→ Extracted data entries:

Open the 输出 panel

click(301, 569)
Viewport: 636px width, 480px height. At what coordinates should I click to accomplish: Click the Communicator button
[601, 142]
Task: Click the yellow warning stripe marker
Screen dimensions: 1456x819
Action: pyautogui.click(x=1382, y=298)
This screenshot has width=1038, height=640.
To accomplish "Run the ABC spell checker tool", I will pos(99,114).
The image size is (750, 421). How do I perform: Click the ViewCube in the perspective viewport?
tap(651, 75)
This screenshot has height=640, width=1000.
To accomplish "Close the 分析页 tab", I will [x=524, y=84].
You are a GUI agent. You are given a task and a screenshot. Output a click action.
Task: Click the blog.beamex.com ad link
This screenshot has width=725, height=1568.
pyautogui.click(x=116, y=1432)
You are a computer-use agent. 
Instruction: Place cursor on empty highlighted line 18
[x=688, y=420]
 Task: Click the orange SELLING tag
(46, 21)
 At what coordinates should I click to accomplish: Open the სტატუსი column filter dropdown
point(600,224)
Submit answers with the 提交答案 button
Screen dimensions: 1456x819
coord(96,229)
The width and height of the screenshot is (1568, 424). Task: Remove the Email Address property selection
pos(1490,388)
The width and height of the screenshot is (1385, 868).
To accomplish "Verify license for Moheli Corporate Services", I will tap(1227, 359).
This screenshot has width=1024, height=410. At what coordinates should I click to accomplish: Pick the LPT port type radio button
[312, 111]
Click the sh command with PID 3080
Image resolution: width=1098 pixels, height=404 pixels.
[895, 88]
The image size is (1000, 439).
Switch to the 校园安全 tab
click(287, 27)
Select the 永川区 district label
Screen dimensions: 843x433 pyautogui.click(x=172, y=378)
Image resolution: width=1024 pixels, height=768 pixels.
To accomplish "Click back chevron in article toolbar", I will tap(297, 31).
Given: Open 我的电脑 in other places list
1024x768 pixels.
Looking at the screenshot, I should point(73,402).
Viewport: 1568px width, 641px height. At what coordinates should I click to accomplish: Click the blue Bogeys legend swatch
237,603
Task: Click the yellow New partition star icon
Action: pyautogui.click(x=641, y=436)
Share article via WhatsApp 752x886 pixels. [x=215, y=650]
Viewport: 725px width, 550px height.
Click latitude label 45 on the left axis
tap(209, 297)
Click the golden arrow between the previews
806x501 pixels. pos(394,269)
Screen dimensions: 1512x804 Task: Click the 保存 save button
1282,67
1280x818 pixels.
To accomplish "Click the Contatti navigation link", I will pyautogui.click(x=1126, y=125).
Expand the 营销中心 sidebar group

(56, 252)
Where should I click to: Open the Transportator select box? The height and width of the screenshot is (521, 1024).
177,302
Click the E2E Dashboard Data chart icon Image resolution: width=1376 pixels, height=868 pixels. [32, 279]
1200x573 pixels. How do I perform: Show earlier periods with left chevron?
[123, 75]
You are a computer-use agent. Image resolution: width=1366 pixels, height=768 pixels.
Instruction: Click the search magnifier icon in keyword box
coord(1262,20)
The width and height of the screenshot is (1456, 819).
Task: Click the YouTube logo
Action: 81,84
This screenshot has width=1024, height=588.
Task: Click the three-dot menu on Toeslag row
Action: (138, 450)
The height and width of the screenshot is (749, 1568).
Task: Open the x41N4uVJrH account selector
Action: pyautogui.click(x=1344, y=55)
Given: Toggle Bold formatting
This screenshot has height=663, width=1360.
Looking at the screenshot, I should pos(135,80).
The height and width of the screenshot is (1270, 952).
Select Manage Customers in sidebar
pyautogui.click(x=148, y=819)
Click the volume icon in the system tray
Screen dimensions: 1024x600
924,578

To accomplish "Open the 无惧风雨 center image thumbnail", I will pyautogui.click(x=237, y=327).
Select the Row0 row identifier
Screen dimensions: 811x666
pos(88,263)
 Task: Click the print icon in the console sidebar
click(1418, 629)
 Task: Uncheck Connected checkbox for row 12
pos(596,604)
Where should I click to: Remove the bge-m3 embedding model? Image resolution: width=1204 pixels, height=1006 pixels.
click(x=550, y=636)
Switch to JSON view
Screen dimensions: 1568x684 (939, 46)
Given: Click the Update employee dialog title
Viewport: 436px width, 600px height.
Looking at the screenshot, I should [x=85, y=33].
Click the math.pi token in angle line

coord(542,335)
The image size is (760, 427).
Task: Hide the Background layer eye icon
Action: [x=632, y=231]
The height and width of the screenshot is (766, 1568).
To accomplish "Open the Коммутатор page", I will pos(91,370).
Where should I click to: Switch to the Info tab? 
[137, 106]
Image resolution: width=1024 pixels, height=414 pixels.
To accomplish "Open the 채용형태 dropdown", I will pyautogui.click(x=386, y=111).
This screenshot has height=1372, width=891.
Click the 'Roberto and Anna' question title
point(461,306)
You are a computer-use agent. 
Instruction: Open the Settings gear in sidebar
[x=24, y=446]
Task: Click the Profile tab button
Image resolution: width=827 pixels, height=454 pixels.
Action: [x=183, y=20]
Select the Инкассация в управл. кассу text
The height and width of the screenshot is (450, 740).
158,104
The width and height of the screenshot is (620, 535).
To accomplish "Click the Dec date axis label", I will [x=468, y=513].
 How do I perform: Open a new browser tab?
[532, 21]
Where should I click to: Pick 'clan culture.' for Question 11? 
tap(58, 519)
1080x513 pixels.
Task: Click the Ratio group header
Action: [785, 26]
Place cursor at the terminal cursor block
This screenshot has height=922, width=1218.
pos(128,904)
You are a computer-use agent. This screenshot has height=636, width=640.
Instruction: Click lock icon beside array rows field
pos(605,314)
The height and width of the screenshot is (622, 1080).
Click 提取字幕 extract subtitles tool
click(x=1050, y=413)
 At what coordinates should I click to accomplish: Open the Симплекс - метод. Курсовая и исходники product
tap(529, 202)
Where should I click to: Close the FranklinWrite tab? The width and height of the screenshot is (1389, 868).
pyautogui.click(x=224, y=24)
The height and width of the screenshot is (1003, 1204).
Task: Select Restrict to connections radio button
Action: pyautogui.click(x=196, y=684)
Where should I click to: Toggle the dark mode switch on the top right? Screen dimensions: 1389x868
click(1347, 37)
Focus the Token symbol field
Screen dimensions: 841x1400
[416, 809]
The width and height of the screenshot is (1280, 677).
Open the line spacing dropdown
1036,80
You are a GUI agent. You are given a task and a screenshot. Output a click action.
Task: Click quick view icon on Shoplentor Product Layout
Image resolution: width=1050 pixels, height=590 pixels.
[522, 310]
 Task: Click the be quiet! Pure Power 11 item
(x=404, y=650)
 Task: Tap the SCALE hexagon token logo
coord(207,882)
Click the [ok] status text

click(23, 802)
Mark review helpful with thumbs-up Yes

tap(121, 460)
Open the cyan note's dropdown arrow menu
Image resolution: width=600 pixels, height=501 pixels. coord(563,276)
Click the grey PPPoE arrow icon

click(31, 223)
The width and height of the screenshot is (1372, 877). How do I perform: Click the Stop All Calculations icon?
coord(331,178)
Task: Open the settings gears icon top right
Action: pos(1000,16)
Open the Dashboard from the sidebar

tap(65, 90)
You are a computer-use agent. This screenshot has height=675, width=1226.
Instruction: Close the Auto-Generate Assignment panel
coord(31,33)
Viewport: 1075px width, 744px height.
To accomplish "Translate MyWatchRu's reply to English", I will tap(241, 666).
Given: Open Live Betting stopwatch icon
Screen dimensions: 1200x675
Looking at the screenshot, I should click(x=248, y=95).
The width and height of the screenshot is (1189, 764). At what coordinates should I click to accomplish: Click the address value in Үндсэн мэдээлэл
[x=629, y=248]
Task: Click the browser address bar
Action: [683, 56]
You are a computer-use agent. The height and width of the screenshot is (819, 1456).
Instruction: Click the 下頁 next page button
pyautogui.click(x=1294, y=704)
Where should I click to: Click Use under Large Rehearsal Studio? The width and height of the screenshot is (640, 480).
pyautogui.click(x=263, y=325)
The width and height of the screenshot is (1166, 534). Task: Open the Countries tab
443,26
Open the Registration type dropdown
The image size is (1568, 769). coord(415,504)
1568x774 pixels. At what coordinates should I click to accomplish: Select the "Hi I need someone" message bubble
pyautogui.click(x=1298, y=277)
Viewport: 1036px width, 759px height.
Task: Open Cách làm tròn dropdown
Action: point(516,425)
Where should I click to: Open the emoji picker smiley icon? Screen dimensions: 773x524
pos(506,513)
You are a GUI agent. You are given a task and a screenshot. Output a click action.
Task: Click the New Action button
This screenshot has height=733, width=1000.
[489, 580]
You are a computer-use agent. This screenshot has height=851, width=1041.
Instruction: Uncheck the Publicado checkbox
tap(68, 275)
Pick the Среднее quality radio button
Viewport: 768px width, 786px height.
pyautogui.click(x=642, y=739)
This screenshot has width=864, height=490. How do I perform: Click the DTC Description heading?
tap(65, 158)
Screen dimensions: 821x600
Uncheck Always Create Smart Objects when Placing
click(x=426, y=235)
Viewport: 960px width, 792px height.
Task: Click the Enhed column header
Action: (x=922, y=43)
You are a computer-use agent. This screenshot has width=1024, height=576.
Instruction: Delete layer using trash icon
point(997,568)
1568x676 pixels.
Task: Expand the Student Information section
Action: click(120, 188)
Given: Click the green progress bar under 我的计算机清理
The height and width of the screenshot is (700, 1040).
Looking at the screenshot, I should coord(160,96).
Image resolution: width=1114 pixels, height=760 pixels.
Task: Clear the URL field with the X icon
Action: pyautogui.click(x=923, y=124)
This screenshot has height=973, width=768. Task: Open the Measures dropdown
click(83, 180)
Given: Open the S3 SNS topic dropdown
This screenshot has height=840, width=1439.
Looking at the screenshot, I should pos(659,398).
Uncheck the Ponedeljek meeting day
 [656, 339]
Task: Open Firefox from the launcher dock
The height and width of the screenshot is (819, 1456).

→ Task description:
Count the lines in the entries that contain the string "field". Give only the number.

→ The response:
3